2



 全学年の教室が並ぶ静かな3階。


 2年の教室が近付くにつれ、囁くような声が聞こえて来た。




 僕は静かに隣の1年の教室に入って、聞き耳を立てる……。




「前も言ったが、柚木先生とキスしているところを見たら嫌な気持ちになった。……それだけ、お前に伝えておく」

「河原先生……」



 部屋の中の様子は見えない。

 けれど会話を聞いた感じ、泣かされていないし、揉めてもいなさそう。



「私……やっぱり、河原先生のことが好きです……」

「気持ちには応えられないけれど、実は最近……平澤は他の生徒とは違う感じがしている」

「何ですかそれ」

「俺もよく分からん。けどもう、柚木先生とはキスするな……。見たくない」

「……か、河原先生に言われる筋合いはありません」

「俺に抱きついて離れない人が、何強がってんだよ……」

「さっきは庇おうと思いましたが、止めます。
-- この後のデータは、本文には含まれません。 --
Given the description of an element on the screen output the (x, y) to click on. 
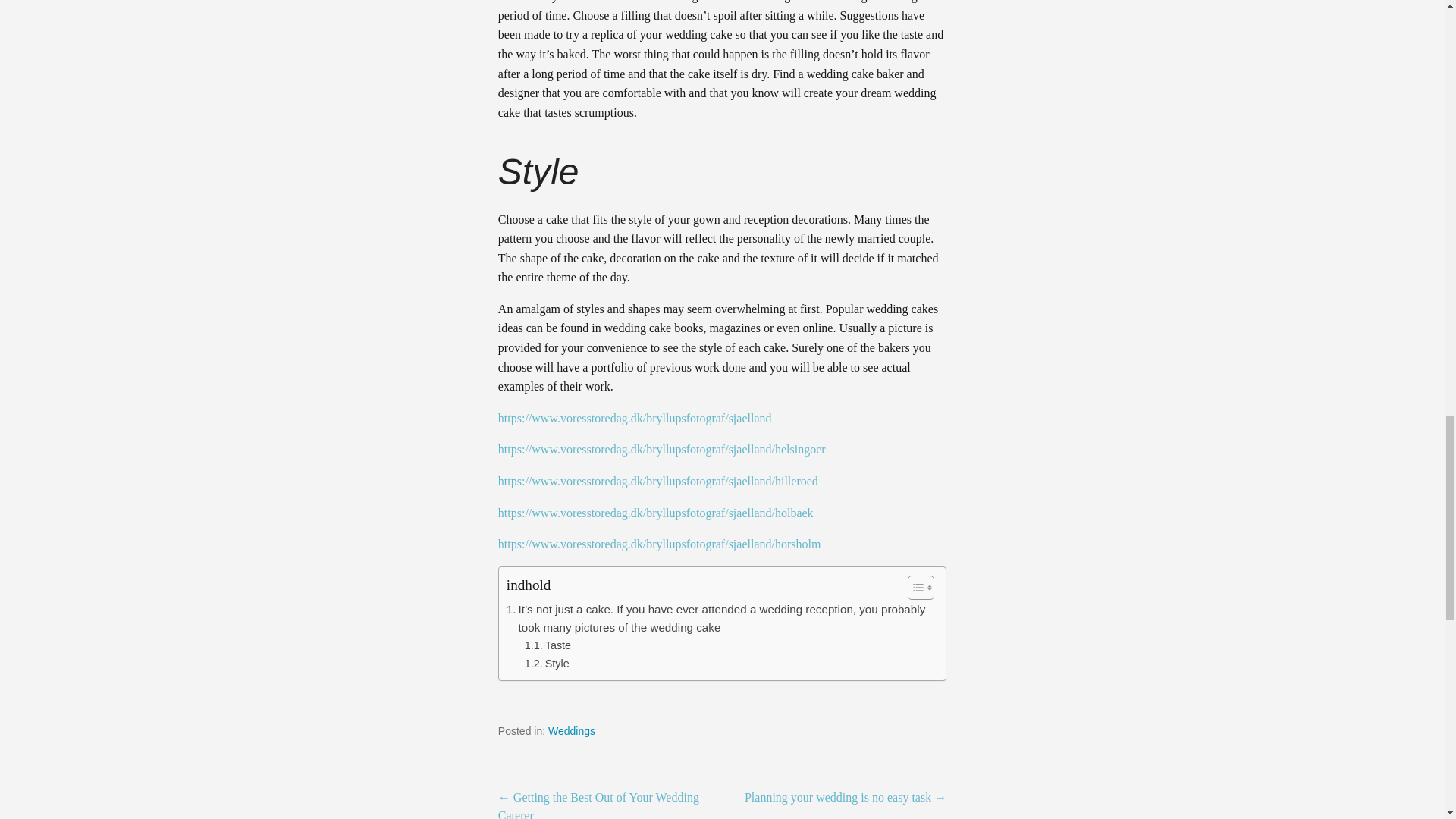
Weddings (571, 730)
Style (546, 663)
Taste (547, 645)
Style (546, 663)
Taste (547, 645)
Given the description of an element on the screen output the (x, y) to click on. 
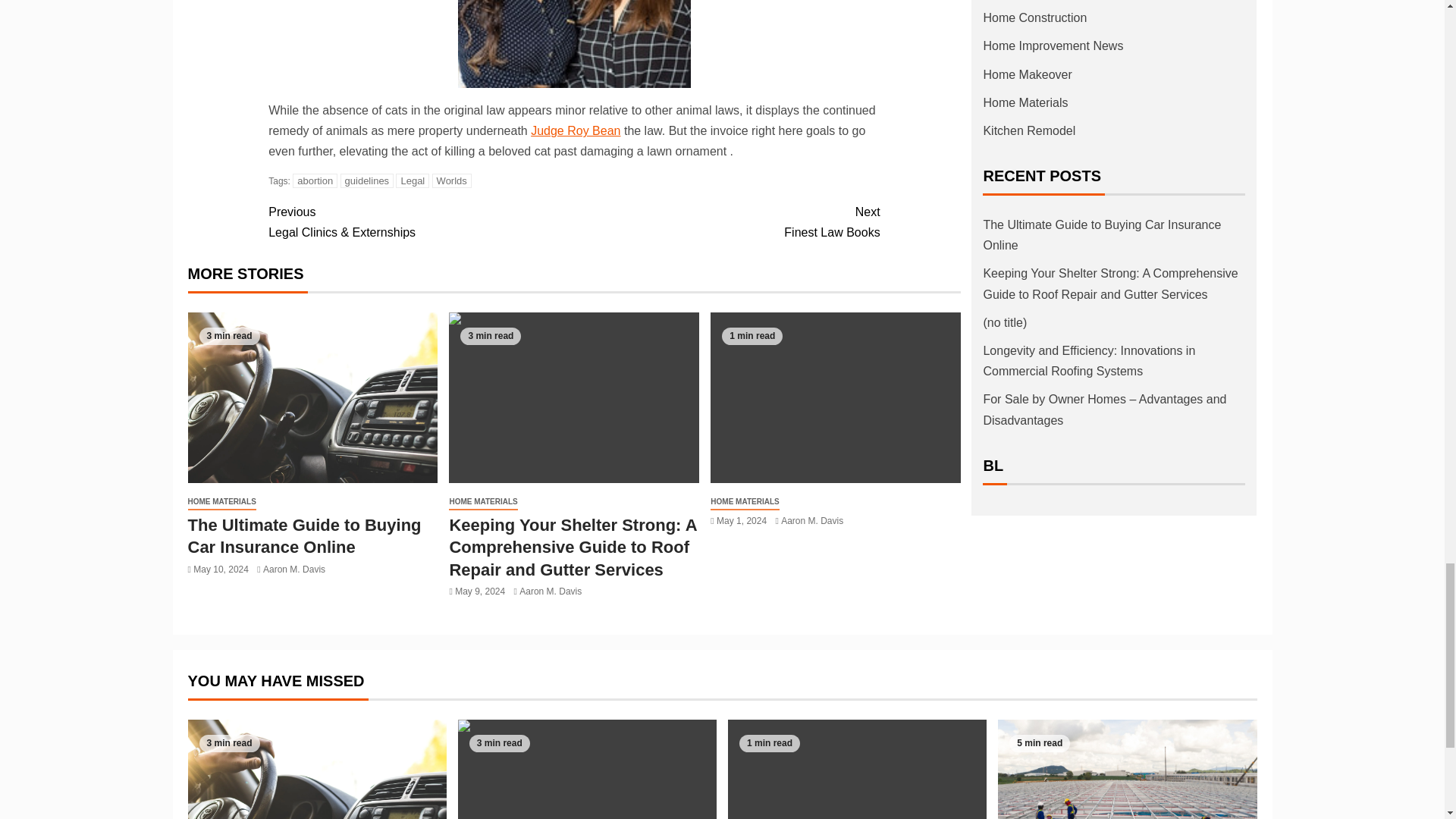
HOME MATERIALS (221, 502)
guidelines (367, 180)
abortion (314, 180)
Worlds (726, 221)
Judge Roy Bean (451, 180)
The Ultimate Guide to Buying Car Insurance Online (575, 130)
Legal (312, 397)
Given the description of an element on the screen output the (x, y) to click on. 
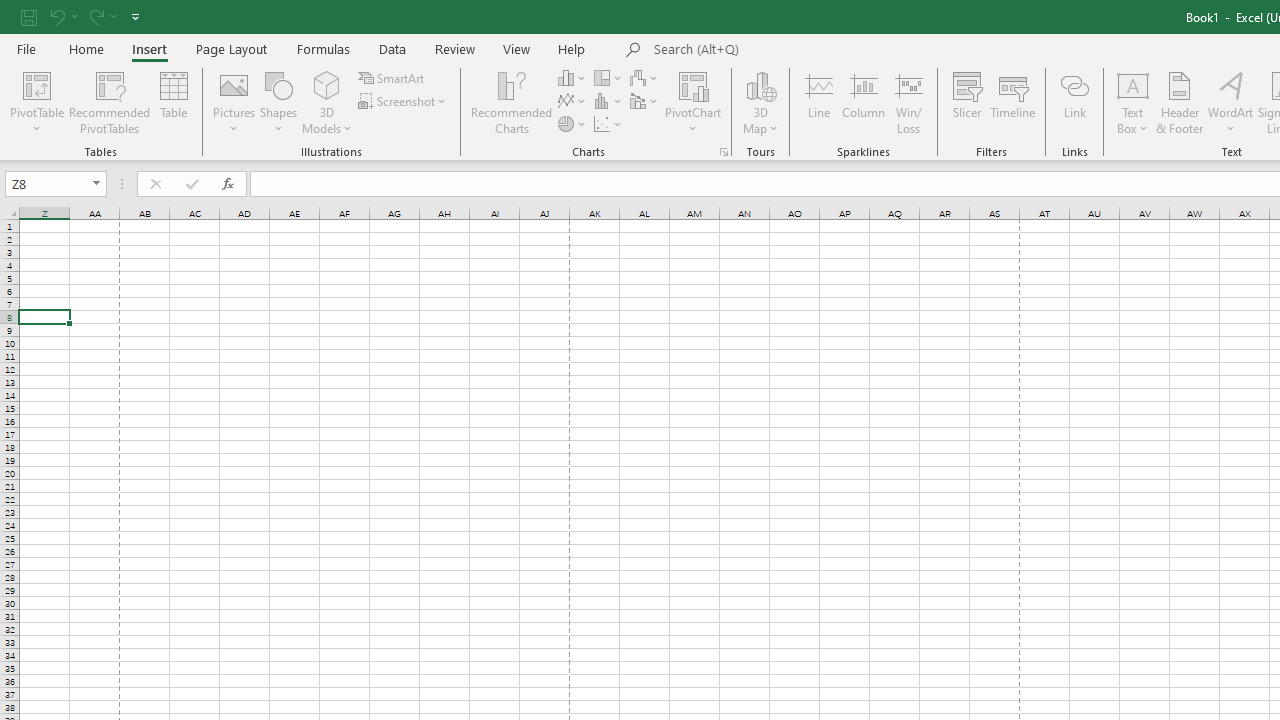
Insert Pie or Doughnut Chart (573, 124)
PivotChart (693, 102)
Insert Waterfall, Funnel, Stock, Surface, or Radar Chart (645, 78)
Insert Column or Bar Chart (573, 78)
3D Models (326, 84)
Recommended PivotTables (109, 102)
3D Map (760, 102)
Table (173, 102)
PivotTable (36, 102)
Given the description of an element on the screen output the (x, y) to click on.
全て、河原先生のせいです」

「そうだよ、全て俺のせいだ」




「……………」





 聞きたくなかった、かも。





 そう思い、ゆっくりと教室を後にして、僕はそのままボランティア部の部室に戻った。




「………」




 思った以上に、ダメージが大きいみたい。いい歳した大人なのに、胸が苦しくて痛い。




 河原先生のこと好きなままでも良いって言ったのは、紛れもない自分自身なのに。



 河原先生に想いを伝える平澤さんの言葉は、酷く心に突き刺さった。